[Opening Entries shown section]

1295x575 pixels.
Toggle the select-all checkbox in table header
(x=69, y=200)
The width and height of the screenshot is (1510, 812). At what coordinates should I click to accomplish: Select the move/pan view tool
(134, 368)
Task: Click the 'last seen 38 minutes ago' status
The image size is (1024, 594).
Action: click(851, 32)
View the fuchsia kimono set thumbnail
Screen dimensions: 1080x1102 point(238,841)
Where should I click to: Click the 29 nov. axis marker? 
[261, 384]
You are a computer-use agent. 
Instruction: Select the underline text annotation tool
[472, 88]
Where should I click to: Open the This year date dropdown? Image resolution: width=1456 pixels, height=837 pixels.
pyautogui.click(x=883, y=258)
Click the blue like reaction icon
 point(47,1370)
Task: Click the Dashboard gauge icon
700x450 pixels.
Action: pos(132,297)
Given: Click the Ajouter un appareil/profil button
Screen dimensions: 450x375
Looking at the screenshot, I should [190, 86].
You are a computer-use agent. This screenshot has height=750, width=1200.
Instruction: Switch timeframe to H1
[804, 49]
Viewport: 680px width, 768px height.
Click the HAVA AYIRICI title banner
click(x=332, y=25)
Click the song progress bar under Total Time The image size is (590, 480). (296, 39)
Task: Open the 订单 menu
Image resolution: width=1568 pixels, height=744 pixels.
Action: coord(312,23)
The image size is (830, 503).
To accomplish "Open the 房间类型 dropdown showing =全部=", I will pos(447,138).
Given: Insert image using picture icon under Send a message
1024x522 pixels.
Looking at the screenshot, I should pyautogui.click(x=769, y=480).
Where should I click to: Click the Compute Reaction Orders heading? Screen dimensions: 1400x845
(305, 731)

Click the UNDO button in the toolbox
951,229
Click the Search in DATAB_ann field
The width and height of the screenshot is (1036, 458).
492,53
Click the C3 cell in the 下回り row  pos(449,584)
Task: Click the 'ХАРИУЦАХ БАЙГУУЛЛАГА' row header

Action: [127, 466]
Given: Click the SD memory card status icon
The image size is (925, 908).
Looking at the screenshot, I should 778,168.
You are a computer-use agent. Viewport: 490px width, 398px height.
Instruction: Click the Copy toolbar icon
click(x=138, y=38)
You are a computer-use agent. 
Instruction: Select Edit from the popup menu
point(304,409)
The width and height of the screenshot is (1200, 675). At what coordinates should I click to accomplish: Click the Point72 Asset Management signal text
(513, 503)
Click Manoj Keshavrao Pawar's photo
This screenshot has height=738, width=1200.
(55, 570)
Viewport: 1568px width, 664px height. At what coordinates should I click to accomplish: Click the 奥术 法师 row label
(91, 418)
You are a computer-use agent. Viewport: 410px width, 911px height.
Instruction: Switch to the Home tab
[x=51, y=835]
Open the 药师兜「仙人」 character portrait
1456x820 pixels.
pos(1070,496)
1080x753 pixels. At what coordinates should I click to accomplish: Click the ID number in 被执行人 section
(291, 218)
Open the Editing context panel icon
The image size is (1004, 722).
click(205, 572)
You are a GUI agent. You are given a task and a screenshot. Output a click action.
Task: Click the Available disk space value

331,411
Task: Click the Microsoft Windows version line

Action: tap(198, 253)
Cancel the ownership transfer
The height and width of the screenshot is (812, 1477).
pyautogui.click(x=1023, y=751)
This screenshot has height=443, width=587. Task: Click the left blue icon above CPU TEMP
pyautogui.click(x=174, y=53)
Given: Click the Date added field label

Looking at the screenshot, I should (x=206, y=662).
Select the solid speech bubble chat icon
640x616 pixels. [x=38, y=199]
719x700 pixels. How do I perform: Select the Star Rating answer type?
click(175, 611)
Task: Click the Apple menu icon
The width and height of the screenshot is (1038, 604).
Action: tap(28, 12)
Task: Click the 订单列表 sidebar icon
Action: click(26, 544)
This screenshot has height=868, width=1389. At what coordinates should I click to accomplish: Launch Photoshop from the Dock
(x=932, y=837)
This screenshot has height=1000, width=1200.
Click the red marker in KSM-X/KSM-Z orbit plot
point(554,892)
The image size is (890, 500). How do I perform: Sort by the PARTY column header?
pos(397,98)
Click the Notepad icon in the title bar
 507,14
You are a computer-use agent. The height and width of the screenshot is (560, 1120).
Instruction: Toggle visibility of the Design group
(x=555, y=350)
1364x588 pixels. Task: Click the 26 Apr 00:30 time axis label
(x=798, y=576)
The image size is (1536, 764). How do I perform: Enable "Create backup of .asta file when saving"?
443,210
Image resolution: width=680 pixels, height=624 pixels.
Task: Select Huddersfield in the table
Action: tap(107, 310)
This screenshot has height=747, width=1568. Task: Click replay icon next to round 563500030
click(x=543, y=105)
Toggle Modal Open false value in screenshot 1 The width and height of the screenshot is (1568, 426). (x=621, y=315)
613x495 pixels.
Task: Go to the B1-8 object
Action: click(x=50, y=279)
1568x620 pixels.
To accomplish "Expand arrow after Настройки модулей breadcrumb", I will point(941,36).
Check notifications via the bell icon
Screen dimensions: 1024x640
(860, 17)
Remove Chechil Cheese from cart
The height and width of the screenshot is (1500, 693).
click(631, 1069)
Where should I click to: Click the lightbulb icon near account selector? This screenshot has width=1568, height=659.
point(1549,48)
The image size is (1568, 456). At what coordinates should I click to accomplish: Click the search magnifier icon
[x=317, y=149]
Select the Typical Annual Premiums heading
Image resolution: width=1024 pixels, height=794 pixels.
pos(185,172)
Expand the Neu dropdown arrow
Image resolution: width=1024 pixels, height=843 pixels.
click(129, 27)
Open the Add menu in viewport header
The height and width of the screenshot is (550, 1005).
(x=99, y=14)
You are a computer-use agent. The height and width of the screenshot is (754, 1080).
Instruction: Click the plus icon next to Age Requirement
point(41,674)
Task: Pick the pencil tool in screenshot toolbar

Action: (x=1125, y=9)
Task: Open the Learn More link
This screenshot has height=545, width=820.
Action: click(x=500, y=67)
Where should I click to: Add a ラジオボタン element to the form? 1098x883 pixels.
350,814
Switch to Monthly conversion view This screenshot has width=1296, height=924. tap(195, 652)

[Closing Entries shown section]

Extract all lines of the records above that include "computer".

You are a computer-use agent. 
You are a computer-use agent. This screenshot has height=750, width=1200.
You are a computer-use agent. Viewport: 490px width, 398px height.
You are a computer-use agent. 
You are a computer-use agent. Viewport: 410px width, 911px height.
You are a computer-use agent. The height and width of the screenshot is (560, 1120).
You are a computer-use agent. The height and width of the screenshot is (754, 1080).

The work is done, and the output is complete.